▸ **Text under study**
9 comments on this post.
  1. Bruce A. Hughes:

    “Pokey”,as told to me when younger, refers to having to sit on slats that were either shaved to a point, or left flat, depending on your crime, with your feet protruding through the leg openings of a clamped shut yoke. The villagers would come by and either whack your feet or laugh at you. If your crime was sever enough, you would have to place you hands and head through another type of restraint and either stand on a flat or shaved to a point slat for a given time. This lead to numerous terms. ” Laughing stock”; having some one “watch your back” to keep from having untold menaces done there; and of course “Joe’s in the “Pokey today”, because your feet or head were poking through.

▸ **Extracted records**
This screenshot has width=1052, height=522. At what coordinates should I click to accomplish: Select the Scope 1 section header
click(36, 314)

...

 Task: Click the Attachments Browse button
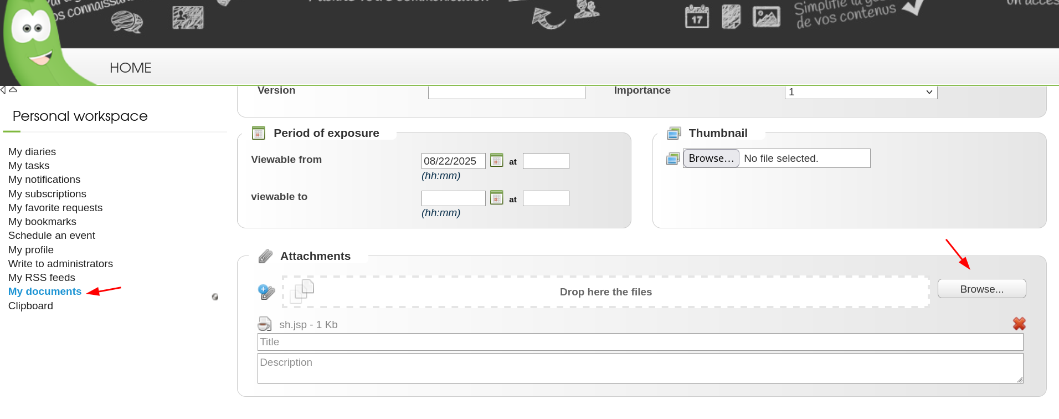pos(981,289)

▸ **Brief**
According to the comment about the origin of "Pokey," why was a person said to be "in the Pokey"?

▸ **Answer to this task**
Because the person's feet or head were poking through the restraint.